Retype each of the following items exactly as it appears, line for line.
--- start of Material provided ---
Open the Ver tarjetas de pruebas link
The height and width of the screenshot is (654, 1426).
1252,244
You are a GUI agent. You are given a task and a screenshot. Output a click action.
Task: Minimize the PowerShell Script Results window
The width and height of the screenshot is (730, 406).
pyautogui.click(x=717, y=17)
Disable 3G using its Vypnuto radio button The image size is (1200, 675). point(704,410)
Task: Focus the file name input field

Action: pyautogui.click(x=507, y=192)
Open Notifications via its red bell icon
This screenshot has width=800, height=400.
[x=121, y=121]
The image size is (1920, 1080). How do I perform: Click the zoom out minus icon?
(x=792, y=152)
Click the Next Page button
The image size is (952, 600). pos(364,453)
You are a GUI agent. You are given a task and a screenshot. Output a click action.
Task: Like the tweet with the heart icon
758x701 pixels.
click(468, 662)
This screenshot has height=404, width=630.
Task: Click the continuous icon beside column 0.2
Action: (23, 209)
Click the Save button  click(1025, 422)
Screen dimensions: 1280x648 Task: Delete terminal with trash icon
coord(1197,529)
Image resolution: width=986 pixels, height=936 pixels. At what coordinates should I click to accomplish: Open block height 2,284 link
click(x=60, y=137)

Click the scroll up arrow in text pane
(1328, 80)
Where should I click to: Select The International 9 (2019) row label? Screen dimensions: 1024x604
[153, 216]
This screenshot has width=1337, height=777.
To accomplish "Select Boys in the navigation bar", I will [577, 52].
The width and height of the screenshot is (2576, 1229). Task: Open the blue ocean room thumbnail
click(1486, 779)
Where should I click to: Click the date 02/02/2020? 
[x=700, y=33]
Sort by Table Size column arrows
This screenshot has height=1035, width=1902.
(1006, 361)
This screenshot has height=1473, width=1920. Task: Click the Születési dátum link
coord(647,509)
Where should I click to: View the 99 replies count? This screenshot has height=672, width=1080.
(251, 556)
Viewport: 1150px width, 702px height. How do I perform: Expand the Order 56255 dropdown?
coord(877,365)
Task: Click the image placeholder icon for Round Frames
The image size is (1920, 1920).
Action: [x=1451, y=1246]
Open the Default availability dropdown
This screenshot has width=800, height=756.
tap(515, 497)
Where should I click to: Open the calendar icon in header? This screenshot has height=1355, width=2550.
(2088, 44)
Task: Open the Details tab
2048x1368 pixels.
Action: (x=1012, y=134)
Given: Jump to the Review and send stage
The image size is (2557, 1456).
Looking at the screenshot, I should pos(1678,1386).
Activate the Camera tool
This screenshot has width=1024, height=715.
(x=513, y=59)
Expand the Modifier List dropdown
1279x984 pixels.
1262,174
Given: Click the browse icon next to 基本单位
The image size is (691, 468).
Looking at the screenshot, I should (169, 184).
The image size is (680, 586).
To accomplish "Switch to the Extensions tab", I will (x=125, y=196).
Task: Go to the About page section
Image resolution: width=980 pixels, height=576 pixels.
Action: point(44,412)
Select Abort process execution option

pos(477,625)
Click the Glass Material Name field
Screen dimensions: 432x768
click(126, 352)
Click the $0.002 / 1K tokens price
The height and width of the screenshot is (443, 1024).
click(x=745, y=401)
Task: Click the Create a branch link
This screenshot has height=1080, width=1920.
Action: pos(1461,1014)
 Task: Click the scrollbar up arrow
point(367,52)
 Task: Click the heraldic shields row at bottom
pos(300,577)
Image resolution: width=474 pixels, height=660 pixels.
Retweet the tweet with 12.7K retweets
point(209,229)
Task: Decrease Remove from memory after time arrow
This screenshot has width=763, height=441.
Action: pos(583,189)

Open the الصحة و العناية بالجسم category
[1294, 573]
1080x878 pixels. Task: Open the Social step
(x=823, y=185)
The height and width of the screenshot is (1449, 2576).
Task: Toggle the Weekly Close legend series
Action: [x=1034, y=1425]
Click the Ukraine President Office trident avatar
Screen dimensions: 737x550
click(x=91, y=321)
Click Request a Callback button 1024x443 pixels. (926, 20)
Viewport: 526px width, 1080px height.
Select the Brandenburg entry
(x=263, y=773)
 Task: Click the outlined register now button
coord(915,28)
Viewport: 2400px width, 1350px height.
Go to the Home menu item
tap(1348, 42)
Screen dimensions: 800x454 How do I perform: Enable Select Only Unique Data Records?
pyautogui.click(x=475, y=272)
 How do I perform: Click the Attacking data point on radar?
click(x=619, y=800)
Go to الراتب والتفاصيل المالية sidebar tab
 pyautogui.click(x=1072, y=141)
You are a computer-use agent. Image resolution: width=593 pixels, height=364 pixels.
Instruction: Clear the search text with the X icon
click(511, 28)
--- end of Material provided ---
■ **Answer to this exercise**:
Open the Ver tarjetas de pruebas link
The height and width of the screenshot is (654, 1426).
1252,244
You are a GUI agent. You are given a task and a screenshot. Output a click action.
Task: Minimize the PowerShell Script Results window
The width and height of the screenshot is (730, 406).
pyautogui.click(x=717, y=17)
Disable 3G using its Vypnuto radio button The image size is (1200, 675). point(704,410)
Task: Focus the file name input field

Action: pyautogui.click(x=507, y=192)
Open Notifications via its red bell icon
This screenshot has width=800, height=400.
[x=121, y=121]
The image size is (1920, 1080). How do I perform: Click the zoom out minus icon?
(x=792, y=152)
Click the Next Page button
The image size is (952, 600). pos(364,453)
You are a GUI agent. You are given a task and a screenshot. Output a click action.
Task: Like the tweet with the heart icon
758x701 pixels.
click(468, 662)
This screenshot has height=404, width=630.
Task: Click the continuous icon beside column 0.2
Action: (23, 209)
Click the Save button  click(1025, 422)
Screen dimensions: 1280x648 Task: Delete terminal with trash icon
coord(1197,529)
Image resolution: width=986 pixels, height=936 pixels. At what coordinates should I click to accomplish: Open block height 2,284 link
click(x=60, y=137)

Click the scroll up arrow in text pane
(1328, 80)
Where should I click to: Select The International 9 (2019) row label? Screen dimensions: 1024x604
[153, 216]
This screenshot has width=1337, height=777.
To accomplish "Select Boys in the navigation bar", I will [577, 52].
The width and height of the screenshot is (2576, 1229). Task: Open the blue ocean room thumbnail
click(1486, 779)
Where should I click to: Click the date 02/02/2020? 
[x=700, y=33]
Sort by Table Size column arrows
This screenshot has height=1035, width=1902.
(1006, 361)
This screenshot has height=1473, width=1920. Task: Click the Születési dátum link
coord(647,509)
Where should I click to: View the 99 replies count? This screenshot has height=672, width=1080.
(251, 556)
Viewport: 1150px width, 702px height. How do I perform: Expand the Order 56255 dropdown?
coord(877,365)
Task: Click the image placeholder icon for Round Frames
The image size is (1920, 1920).
Action: [x=1451, y=1246]
Open the Default availability dropdown
This screenshot has width=800, height=756.
tap(515, 497)
Where should I click to: Open the calendar icon in header? This screenshot has height=1355, width=2550.
(2088, 44)
Task: Open the Details tab
2048x1368 pixels.
Action: (x=1012, y=134)
Given: Jump to the Review and send stage
The image size is (2557, 1456).
Looking at the screenshot, I should pos(1678,1386).
Activate the Camera tool
This screenshot has width=1024, height=715.
(x=513, y=59)
Expand the Modifier List dropdown
1279x984 pixels.
1262,174
Given: Click the browse icon next to 基本单位
The image size is (691, 468).
Looking at the screenshot, I should (169, 184).
The image size is (680, 586).
To accomplish "Switch to the Extensions tab", I will (x=125, y=196).
Task: Go to the About page section
Image resolution: width=980 pixels, height=576 pixels.
Action: point(44,412)
Select Abort process execution option

pos(477,625)
Click the Glass Material Name field
Screen dimensions: 432x768
click(126, 352)
Click the $0.002 / 1K tokens price
The height and width of the screenshot is (443, 1024).
click(x=745, y=401)
Task: Click the Create a branch link
This screenshot has height=1080, width=1920.
Action: pos(1461,1014)
 Task: Click the scrollbar up arrow
point(367,52)
 Task: Click the heraldic shields row at bottom
pos(300,577)
Image resolution: width=474 pixels, height=660 pixels.
Retweet the tweet with 12.7K retweets
point(209,229)
Task: Decrease Remove from memory after time arrow
This screenshot has width=763, height=441.
Action: pos(583,189)

Open the الصحة و العناية بالجسم category
[1294, 573]
1080x878 pixels. Task: Open the Social step
(x=823, y=185)
The height and width of the screenshot is (1449, 2576).
Task: Toggle the Weekly Close legend series
Action: [x=1034, y=1425]
Click the Ukraine President Office trident avatar
Screen dimensions: 737x550
click(x=91, y=321)
Click Request a Callback button 1024x443 pixels. (926, 20)
Viewport: 526px width, 1080px height.
Select the Brandenburg entry
(x=263, y=773)
 Task: Click the outlined register now button
coord(915,28)
Viewport: 2400px width, 1350px height.
Go to the Home menu item
tap(1348, 42)
Screen dimensions: 800x454 How do I perform: Enable Select Only Unique Data Records?
pyautogui.click(x=475, y=272)
 How do I perform: Click the Attacking data point on radar?
click(x=619, y=800)
Go to الراتب والتفاصيل المالية sidebar tab
 pyautogui.click(x=1072, y=141)
You are a computer-use agent. Image resolution: width=593 pixels, height=364 pixels.
Instruction: Clear the search text with the X icon
click(511, 28)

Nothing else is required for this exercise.